* Given task 1 *
From the listing, output everything from the line that contains "Click the cyan Regen legend swatch" down to the line that contains "[x=603, y=38]", with both of those lines included. Leave the pictures out.

* Source extract *
BOAT REVIEW Highfield Patrol 600

August 2021 Trailer Boat Reviews
Words by Norman Holtzhausen, Photography and video by Roger Mills.
OUR RATING
4 STARS
Performance
Economy
Handling
Value
Build Quality
Specification
MODEL DETAILS
MODEL Highfield Patrol 600
DESIGNER Swift Boats
BUILDER Highfield Boats
CONSTRUCTION Aluminium hull, PVC tubes
PRICE AS TESTED $POA
SPECIFICATIONS
LOA 6M
BEAM 2.48M
ENGINE Suzuki DF140hp
FUEL CAPACITY 140L
Weight on Trailer 1100 kg
Max Horsepower 150hp
Passenger Capacity 14 people
DEADRISE 26 degrees
HIGHLIGHTS
  • Space
  • Well constructed
  • Suzuki fly-by-wire controls
OBSERVATIONS
  • Offset console helps movement in the bow area
  • Very easy to manoeuvre

Until recently the Highfield brand of aluminium-hulled RIBs has been relatively unknown in New Zealand. And yet they are probably the world’s leading manufacturer of RIBs and tenders, having delivered over 27,000 boats in just 10 years since the company’s formation.

* Material *
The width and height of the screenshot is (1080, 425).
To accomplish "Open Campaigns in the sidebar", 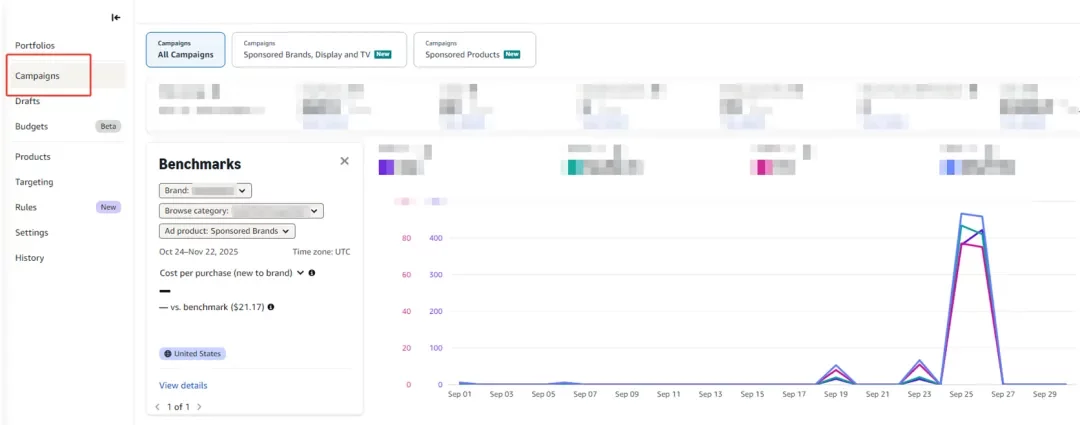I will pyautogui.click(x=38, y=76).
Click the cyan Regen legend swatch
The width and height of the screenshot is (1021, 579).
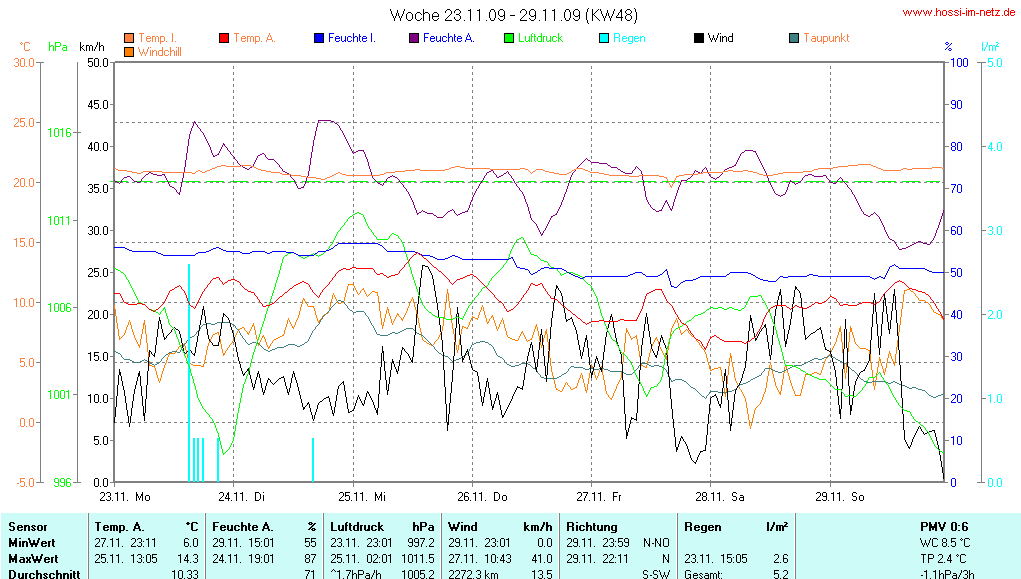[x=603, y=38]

--

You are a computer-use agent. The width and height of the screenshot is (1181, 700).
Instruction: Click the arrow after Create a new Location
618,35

* * *

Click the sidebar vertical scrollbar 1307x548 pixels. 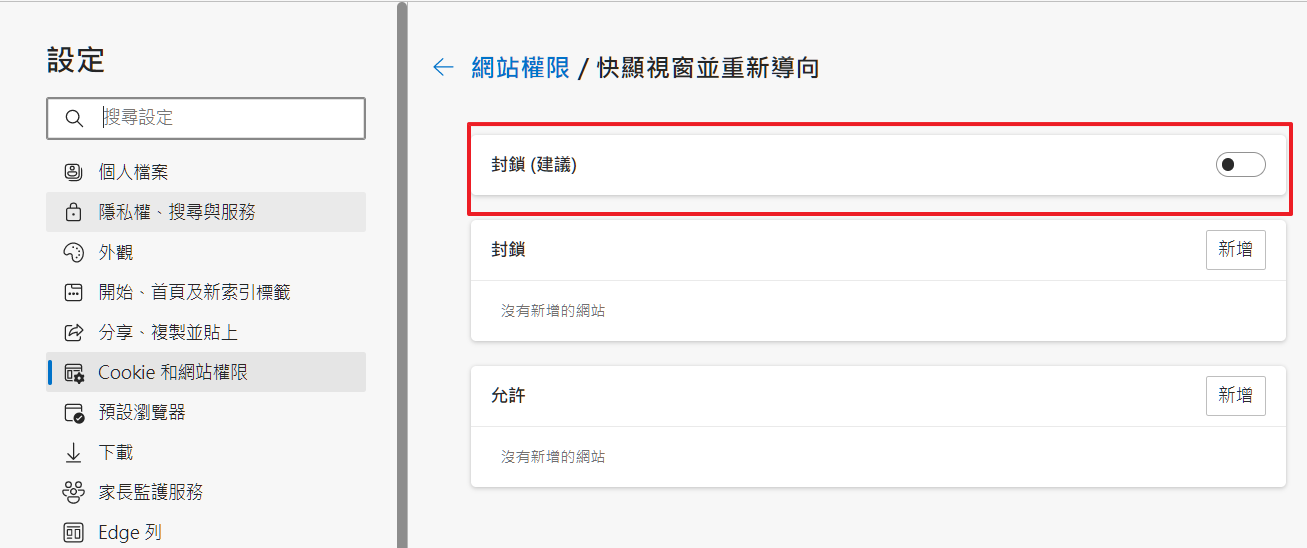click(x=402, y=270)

* Given task 2 *
Update the Highfield Patrol 600 review by giving everything from "Until recently the" down to "the company’s formation." again, with "New Zealand" replaced by "Australia".

* Right answer 1 *
Click the cyan Regen legend swatch
The width and height of the screenshot is (1021, 579).
[x=603, y=38]

* Right answer 2 *
Until recently the Highfield brand of aluminium-hulled RIBs has been relatively unknown in Australia. And yet they are probably the world’s leading manufacturer of RIBs and tenders, having delivered over 27,000 boats in just 10 years since the company’s formation.